Follow-Up on the Japan Nuclear Crisis

The egregious “Chicken Little / The Sky Is Falling” reporting continues unabated over Japan’s nuclear plant crisis. I am getting very disgusted with all the fear-mongering-for-profit.

News media: please learn something about what you are talking about, before opening mouth and inserting foot. The run you have precipitated on anti-radiation iodine pills in the US is completely ridiculous, even insane.

It’s not that there aren’t serious risks at this plant, because there are. But, they have little to do with what gets splattered all over the evening news. Please refer to my previous posting on this subject (15 March 2011), and to figure 1 below.

Even if the reactor cores completely melt down, there is no risk of a Chernobyl-style intense-radiation event. Most, although maybe not all, the intensely-radioactive debris will remain within the outer (#3) containment, even if it is breached.

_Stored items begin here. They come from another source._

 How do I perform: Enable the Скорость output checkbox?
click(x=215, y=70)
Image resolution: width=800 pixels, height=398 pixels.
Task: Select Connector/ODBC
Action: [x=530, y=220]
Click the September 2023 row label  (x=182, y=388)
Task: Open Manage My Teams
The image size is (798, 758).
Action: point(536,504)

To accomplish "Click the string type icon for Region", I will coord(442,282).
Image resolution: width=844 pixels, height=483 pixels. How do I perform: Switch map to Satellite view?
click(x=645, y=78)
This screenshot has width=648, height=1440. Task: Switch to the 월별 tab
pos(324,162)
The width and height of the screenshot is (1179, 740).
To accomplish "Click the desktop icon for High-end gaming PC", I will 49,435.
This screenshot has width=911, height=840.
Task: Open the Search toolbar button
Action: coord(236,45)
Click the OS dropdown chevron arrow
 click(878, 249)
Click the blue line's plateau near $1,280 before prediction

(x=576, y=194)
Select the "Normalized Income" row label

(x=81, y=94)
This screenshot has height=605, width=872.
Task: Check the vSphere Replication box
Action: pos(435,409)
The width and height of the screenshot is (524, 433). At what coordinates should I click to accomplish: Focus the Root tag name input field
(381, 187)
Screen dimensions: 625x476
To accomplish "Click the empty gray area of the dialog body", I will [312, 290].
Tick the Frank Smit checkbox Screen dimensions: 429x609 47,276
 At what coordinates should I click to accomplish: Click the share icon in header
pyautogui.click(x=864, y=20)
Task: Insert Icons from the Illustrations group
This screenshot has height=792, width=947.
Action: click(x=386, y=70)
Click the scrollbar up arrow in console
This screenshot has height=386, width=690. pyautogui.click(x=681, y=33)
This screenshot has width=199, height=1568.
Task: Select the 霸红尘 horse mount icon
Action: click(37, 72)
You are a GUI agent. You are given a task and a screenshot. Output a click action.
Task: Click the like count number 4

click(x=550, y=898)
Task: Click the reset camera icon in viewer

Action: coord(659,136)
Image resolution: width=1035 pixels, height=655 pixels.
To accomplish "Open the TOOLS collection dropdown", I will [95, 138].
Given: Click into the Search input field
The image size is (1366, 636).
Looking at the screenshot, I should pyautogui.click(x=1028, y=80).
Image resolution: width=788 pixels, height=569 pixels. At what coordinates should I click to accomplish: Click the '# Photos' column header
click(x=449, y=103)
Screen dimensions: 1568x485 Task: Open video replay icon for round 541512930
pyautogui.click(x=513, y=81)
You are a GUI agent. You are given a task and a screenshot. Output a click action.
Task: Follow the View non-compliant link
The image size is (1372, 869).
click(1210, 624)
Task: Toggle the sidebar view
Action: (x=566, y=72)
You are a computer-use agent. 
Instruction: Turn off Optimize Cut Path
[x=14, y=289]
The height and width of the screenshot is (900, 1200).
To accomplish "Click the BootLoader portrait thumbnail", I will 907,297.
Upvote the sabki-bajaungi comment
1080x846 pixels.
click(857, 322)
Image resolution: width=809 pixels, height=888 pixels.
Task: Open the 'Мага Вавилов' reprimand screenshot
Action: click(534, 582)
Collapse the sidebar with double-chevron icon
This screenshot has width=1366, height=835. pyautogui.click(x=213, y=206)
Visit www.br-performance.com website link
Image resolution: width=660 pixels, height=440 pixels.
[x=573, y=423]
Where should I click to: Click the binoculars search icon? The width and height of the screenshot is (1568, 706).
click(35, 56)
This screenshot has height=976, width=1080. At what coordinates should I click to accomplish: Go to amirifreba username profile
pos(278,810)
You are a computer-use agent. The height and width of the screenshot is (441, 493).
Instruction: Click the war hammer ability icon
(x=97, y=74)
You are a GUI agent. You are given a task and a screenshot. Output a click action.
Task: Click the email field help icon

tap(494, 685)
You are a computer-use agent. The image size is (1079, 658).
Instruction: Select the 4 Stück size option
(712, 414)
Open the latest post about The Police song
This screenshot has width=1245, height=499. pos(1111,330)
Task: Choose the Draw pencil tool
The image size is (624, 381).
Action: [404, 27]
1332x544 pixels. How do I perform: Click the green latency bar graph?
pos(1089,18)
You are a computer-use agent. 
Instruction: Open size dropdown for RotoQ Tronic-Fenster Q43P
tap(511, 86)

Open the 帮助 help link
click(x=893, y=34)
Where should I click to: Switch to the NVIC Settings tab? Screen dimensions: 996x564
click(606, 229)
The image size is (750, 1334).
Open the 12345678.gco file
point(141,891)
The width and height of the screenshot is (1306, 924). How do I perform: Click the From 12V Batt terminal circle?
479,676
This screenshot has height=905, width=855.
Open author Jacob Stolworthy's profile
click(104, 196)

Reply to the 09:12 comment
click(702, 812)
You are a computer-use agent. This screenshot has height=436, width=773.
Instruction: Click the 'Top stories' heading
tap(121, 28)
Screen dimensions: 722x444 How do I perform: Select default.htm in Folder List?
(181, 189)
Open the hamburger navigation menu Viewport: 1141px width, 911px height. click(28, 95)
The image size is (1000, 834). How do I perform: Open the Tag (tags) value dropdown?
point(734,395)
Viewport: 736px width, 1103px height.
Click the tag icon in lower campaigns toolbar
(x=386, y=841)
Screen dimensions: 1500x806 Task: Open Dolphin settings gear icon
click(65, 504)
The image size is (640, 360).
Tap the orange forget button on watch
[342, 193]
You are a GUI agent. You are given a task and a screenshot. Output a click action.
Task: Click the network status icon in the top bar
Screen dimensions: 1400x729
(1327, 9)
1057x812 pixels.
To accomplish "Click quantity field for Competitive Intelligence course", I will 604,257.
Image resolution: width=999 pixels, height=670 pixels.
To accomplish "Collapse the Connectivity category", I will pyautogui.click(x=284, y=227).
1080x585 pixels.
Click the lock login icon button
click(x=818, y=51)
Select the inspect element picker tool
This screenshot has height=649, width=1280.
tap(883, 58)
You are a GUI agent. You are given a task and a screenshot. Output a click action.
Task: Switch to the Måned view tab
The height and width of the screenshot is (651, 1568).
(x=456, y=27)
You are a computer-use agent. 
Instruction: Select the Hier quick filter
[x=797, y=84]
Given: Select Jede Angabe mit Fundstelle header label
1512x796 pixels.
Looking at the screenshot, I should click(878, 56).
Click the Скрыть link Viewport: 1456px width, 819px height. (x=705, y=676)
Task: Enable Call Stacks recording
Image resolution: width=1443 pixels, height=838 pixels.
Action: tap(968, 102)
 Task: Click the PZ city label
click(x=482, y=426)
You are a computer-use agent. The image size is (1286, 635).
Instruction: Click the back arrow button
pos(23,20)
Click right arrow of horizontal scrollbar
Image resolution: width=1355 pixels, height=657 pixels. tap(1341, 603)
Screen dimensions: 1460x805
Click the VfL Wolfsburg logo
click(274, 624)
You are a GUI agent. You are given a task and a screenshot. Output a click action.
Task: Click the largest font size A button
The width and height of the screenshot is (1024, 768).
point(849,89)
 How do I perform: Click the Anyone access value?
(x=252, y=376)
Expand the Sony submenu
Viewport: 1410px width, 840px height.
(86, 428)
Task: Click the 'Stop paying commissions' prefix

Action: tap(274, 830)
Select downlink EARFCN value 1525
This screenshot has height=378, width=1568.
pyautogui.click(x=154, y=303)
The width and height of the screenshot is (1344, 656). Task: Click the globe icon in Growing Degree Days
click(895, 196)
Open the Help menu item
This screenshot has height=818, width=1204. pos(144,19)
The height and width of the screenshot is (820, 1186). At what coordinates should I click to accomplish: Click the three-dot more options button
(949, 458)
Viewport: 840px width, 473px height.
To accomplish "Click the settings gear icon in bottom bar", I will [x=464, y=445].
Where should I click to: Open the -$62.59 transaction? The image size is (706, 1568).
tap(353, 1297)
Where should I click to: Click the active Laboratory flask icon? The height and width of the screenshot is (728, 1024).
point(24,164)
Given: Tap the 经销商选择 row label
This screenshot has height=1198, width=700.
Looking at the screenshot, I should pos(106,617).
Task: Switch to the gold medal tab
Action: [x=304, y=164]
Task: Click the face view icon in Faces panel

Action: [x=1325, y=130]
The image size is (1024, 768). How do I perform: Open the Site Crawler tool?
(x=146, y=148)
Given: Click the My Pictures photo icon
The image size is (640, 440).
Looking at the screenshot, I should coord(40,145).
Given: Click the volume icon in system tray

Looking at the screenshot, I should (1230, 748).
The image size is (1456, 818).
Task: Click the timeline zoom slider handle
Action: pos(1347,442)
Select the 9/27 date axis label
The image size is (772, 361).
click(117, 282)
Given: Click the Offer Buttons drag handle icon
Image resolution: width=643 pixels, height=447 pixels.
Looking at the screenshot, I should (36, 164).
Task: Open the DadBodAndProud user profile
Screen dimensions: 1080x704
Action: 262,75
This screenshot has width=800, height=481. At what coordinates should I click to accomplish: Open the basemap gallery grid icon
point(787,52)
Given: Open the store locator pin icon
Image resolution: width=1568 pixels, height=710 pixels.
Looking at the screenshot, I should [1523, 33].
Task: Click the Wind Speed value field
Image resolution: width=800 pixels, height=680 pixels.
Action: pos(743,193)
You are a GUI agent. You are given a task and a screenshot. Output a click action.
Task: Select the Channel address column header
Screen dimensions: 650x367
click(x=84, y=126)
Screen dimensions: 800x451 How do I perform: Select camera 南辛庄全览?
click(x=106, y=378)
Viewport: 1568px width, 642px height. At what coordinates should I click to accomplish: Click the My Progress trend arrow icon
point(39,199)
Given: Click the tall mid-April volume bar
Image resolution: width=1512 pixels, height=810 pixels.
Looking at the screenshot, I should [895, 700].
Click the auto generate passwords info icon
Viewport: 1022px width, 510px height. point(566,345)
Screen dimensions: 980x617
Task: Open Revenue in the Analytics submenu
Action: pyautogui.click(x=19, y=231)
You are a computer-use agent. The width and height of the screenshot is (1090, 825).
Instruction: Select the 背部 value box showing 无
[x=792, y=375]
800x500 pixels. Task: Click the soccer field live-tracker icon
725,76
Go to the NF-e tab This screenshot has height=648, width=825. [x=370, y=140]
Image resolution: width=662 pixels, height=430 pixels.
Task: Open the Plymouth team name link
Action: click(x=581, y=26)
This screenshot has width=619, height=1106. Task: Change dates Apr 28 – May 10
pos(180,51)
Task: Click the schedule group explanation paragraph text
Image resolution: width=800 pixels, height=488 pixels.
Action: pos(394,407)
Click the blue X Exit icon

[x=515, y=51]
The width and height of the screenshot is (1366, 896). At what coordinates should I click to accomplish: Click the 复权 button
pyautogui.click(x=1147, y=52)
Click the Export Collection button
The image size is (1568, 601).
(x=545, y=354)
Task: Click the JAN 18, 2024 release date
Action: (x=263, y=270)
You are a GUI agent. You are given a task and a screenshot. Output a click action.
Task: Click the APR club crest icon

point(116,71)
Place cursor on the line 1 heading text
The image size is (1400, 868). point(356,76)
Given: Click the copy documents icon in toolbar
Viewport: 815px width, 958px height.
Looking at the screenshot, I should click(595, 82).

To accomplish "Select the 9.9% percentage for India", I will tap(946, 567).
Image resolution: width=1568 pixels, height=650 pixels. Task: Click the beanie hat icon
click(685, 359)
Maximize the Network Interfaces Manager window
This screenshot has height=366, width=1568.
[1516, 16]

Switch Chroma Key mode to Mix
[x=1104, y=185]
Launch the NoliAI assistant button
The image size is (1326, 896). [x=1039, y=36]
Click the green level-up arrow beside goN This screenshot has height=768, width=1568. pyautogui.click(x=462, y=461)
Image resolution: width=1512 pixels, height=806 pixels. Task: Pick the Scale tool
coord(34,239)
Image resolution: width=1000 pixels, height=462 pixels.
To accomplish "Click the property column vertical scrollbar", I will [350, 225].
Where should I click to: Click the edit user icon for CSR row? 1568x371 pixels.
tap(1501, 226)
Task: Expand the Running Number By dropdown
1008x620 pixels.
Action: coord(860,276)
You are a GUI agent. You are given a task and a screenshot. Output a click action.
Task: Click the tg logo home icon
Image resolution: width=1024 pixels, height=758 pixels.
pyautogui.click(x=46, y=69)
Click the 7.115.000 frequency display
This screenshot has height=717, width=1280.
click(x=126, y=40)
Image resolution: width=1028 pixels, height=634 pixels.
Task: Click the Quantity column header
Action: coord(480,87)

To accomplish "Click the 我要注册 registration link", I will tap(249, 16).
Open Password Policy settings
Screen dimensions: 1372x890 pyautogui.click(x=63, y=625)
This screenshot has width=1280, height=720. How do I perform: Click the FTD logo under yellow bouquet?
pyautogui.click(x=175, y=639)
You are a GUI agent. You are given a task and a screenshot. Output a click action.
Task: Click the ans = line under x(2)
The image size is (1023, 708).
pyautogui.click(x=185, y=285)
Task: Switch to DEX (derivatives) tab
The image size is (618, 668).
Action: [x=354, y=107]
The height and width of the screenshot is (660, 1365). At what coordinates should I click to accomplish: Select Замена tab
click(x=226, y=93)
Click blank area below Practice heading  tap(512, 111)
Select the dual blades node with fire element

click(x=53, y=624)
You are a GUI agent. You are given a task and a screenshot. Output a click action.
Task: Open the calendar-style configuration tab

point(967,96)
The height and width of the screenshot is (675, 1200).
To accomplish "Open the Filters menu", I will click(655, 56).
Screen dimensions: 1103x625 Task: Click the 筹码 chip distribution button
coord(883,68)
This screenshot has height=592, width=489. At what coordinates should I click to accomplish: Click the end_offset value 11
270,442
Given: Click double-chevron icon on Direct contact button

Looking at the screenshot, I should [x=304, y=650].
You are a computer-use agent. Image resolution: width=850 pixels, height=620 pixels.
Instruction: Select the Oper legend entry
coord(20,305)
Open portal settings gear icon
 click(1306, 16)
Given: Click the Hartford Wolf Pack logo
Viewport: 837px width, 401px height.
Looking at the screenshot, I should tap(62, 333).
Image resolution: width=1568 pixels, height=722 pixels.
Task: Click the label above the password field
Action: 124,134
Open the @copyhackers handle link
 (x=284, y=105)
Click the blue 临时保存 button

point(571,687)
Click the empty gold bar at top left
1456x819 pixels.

Breaching the #3 containment into the atmosphere to leak copious amounts of dangerous stuff is extremely unlikely in the extreme. This is for precisely the same reason that most of the fibrous “tire snot” sealing materials stay inside the tire, even after a blowout.

In any event, breaching that #3 outer containment is unlikely, because it is so very tough. This type of concrete and steel construction is pretty much the same as those concrete and steel structures still standing at ground zero of the Hiroshima and Nagasaki atom bomb explosions in 1945.

There, that should “calibrate” your gut feel for just how tough these structures really are.

Breaching the floor of the #3 containment, and releasing dangerous stuff into the earth and groundwater is more likely, but only in the event of a full core meltdown, which is still pretty unlikely, in spite of the severity of the disaster in Japan.

However, this is not atmospheric dispersion, and it stays more or less confined in a definite and geographically-small area. Radioactive fallout from the air is just not a risk more than a few miles from the plant, no matter what happens.

The real risk in this particular disaster is not the reactor and its containment structures, it is the spent fuel rod disposal ponds. These have little or no containment. If they go dry, and the spent fuel rods overheat and catch fire, that really is atmospheric dispersal of some very dangerous stuff.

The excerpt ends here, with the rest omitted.